A combination between trauma, character traits and life circumstances bring many of us under chronic stress without even recognizing that. This workshop will focus on the aspect of our identity that feels the need to be under chronic stress. We will look for the place of that aspect in our bodies and we will invite it on a romantic date with us. This experience aims to help us evaluate our attitude towards chronic stress and perhaps transform our relationship with it.
Marilena Komi B.A. in Phil-Edu-Psychology, Psychotherapist, ECP holder, trained (Master’s level) in Gestalt Therapy (European Gestalt Institute – EINA). Accredited supervisor (Genovino Ferri-SIAR) and trauma therapist (EMDR, Greek Institute of Trauma Therapy). EABP Member. BA, MSc in Architecture and Urban Planning (Universita di Firenze). Honorary President of the “Wilhelm Reich Center” in Athens. Author of the book “The Group, the Body and Psychotherapy” (co-author Clorinda Lubrano-Kotoula, Thimari ed.).

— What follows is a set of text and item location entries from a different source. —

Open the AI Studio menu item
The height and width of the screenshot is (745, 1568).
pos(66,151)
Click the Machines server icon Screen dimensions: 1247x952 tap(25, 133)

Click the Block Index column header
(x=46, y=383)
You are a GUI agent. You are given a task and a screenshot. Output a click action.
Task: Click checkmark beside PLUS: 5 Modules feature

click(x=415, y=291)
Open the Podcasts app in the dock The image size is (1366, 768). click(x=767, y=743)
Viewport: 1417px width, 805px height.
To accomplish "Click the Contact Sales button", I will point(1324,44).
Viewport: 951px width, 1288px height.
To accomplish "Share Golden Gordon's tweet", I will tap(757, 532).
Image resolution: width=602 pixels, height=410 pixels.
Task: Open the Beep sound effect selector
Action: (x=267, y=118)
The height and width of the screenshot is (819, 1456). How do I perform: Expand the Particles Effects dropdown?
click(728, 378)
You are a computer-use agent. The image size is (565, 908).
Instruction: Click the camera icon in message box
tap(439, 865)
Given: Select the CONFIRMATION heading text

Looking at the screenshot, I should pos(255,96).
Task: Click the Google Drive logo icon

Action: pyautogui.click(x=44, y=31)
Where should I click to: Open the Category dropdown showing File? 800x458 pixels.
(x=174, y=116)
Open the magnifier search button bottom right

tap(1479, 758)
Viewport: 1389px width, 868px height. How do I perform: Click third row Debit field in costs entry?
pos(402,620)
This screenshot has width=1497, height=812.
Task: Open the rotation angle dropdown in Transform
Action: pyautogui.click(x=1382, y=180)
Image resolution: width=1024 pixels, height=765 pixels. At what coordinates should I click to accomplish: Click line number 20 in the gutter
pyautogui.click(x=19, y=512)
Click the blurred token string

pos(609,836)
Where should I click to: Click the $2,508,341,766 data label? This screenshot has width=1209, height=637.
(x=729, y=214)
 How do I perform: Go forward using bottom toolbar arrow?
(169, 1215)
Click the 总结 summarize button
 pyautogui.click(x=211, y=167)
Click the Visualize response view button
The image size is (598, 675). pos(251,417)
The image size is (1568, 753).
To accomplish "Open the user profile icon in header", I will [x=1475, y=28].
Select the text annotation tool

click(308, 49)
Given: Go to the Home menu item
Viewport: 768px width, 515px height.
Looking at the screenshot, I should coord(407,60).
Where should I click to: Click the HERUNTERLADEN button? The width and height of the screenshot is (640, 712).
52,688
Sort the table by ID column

The polarity between the male and the female aspect of a person in body psychotherapy/identity in transformative times
Hall 13 Faculty of Journalism
Male and female innerpresentation through roles and stereotypes will be viewed as well as their relationship with the chronic muscular contractions related to psychological causes and the way we deal with them in Body Psychotherapy towards a more harmonic relationship between them. The Reichian approach strongly outlines the importance for the human being in transformative times to discover his/her own flexibility both inside him/her self and inside the society. Can we permit more flexibility and how can body psychotherapy interfere in a positive way at that direction?
Thomas Scheskat born in 1956, master’s degree in education, 10 years of training and leading assistance in Biodynamic Body Psychotherapy (Speyer, Boadella, Boyesen), EABP member and ECP holder, trained in Hakomi (H. Weiss) and in further approaches of BPT (W. Büntig, M. Aalberse); further training in therapy for sexual offenders and DBT. 21 years of leadership experience at a forensic-psychiatric state clinic and 29 years of giving aggression balance trainings for men and mixed groups.
„See me, feel me, touch me – heal me! “ – Body-psychotherapeutic work with aggression as a resource
Hall 66 Faculty of Journalism
Participants of groups and single work report back often going through a transformative and encouraging process. Therefore, they incorporate the idea of distinction between destructive and constructive aggression in their relationships. It becomes more and more important to take position while balancing one’s own rights, responsibly and the contradiction between consideration and impertinence. It mirrors the political conflict between pacifist and militarily solutions to insure human rights.
A healthy attitude to aggression plays a key role for our entire personal development. This must include both the fruitful as well as the harmful aspects of aggression. For the therapeutic access to both sides, we use a pragmatic model of decontaminated aggression on one hand in contrast to a contaminated one on the other hand. We explore this subject in settings of „dialogical confrontations“ by which we`re aiming for the transformation of violence. This means using body- and contact-exercises to distinguish between suppressing and channelling one´s own aggressive force supportive to our personality, health, and fairness with others.